Make a verbatim copy of all the records.

Pixel coordinate grounding data
-----
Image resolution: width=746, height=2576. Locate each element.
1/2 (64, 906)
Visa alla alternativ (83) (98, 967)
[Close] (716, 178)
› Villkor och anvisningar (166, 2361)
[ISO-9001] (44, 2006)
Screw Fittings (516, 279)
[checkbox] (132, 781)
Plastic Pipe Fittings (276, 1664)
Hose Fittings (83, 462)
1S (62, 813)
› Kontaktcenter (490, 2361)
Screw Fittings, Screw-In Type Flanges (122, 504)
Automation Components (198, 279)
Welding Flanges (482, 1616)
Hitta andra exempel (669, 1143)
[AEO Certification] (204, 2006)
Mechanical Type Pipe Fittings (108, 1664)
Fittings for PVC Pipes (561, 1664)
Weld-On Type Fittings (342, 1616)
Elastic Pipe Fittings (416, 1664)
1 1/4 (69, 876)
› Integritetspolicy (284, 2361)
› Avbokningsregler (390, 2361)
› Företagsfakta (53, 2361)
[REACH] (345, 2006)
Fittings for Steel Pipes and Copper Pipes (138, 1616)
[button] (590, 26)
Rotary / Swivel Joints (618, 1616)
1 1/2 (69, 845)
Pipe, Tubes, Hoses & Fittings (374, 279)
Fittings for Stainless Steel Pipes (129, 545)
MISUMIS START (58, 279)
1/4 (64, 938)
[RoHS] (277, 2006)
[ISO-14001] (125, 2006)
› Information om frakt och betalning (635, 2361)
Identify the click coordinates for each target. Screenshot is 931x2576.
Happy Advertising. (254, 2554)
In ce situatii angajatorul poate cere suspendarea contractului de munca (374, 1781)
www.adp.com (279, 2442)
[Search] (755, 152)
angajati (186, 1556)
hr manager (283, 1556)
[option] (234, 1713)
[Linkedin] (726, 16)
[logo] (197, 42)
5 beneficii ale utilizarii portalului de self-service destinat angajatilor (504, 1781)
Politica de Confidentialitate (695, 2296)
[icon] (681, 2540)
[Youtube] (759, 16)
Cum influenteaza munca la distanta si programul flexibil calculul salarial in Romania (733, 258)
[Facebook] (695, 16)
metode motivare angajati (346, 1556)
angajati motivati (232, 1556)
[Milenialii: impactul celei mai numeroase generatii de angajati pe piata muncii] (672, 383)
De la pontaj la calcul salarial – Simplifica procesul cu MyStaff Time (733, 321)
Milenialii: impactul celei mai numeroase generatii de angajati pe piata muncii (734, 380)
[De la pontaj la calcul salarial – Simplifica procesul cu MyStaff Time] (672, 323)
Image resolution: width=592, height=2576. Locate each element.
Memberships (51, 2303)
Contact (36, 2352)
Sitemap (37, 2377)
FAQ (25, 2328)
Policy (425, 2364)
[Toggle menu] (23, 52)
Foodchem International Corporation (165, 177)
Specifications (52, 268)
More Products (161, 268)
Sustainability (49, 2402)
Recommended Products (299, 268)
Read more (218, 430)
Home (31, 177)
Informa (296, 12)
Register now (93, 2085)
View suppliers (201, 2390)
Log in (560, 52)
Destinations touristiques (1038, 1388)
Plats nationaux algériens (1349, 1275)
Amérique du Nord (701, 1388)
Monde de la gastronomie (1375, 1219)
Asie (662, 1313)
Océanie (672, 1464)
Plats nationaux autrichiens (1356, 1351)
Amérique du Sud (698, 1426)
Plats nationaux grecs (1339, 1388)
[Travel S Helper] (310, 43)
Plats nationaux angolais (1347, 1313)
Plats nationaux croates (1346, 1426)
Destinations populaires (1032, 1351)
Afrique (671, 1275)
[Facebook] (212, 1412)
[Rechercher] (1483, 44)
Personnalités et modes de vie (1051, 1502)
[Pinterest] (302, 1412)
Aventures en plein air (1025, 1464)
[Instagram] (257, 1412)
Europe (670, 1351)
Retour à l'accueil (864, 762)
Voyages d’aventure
-----
Response to the exercise:
Image resolution: width=746, height=2576. Locate each element.
1/2 (64, 906)
Visa alla alternativ (83) (98, 967)
[Close] (716, 178)
› Villkor och anvisningar (166, 2361)
[ISO-9001] (44, 2006)
Screw Fittings (516, 279)
[checkbox] (132, 781)
Plastic Pipe Fittings (276, 1664)
Hose Fittings (83, 462)
1S (62, 813)
› Kontaktcenter (490, 2361)
Screw Fittings, Screw-In Type Flanges (122, 504)
Automation Components (198, 279)
Welding Flanges (482, 1616)
Hitta andra exempel (669, 1143)
[AEO Certification] (204, 2006)
Mechanical Type Pipe Fittings (108, 1664)
Fittings for PVC Pipes (561, 1664)
Weld-On Type Fittings (342, 1616)
Elastic Pipe Fittings (416, 1664)
1 1/4 (69, 876)
› Integritetspolicy (284, 2361)
› Avbokningsregler (390, 2361)
› Företagsfakta (53, 2361)
[REACH] (345, 2006)
Fittings for Steel Pipes and Copper Pipes (138, 1616)
[button] (590, 26)
Rotary / Swivel Joints (618, 1616)
1 1/2 (69, 845)
Pipe, Tubes, Hoses & Fittings (374, 279)
Fittings for Stainless Steel Pipes (129, 545)
MISUMIS START (58, 279)
1/4 (64, 938)
[RoHS] (277, 2006)
[ISO-14001] (125, 2006)
› Information om frakt och betalning (635, 2361)
Identify the click coordinates for each target. Screenshot is 931x2576.
Happy Advertising. (254, 2554)
In ce situatii angajatorul poate cere suspendarea contractului de munca (374, 1781)
www.adp.com (279, 2442)
[Search] (755, 152)
angajati (186, 1556)
hr manager (283, 1556)
[option] (234, 1713)
[Linkedin] (726, 16)
[logo] (197, 42)
5 beneficii ale utilizarii portalului de self-service destinat angajatilor (504, 1781)
Politica de Confidentialitate (695, 2296)
[icon] (681, 2540)
[Youtube] (759, 16)
Cum influenteaza munca la distanta si programul flexibil calculul salarial in Romania (733, 258)
[Facebook] (695, 16)
metode motivare angajati (346, 1556)
angajati motivati (232, 1556)
[Milenialii: impactul celei mai numeroase generatii de angajati pe piata muncii] (672, 383)
De la pontaj la calcul salarial – Simplifica procesul cu MyStaff Time (733, 321)
Milenialii: impactul celei mai numeroase generatii de angajati pe piata muncii (734, 380)
[De la pontaj la calcul salarial – Simplifica procesul cu MyStaff Time] (672, 323)
Image resolution: width=592, height=2576. Locate each element.
Memberships (51, 2303)
Contact (36, 2352)
Sitemap (37, 2377)
FAQ (25, 2328)
Policy (425, 2364)
[Toggle menu] (23, 52)
Foodchem International Corporation (165, 177)
Specifications (52, 268)
More Products (161, 268)
Sustainability (49, 2402)
Recommended Products (299, 268)
Read more (218, 430)
Home (31, 177)
Informa (296, 12)
Register now (93, 2085)
View suppliers (201, 2390)
Log in (560, 52)
Destinations touristiques (1038, 1388)
Plats nationaux algériens (1349, 1275)
Amérique du Nord (701, 1388)
Monde de la gastronomie (1375, 1219)
Asie (662, 1313)
Océanie (672, 1464)
Plats nationaux autrichiens (1356, 1351)
Amérique du Sud (698, 1426)
Plats nationaux grecs (1339, 1388)
[Travel S Helper] (310, 43)
Plats nationaux angolais (1347, 1313)
Plats nationaux croates (1346, 1426)
Destinations populaires (1032, 1351)
Afrique (671, 1275)
[Facebook] (212, 1412)
[Rechercher] (1483, 44)
Personnalités et modes de vie (1051, 1502)
[Pinterest] (302, 1412)
Aventures en plein air (1025, 1464)
[Instagram] (257, 1412)
Europe (670, 1351)
Retour à l'accueil (864, 762)
Voyages d’aventure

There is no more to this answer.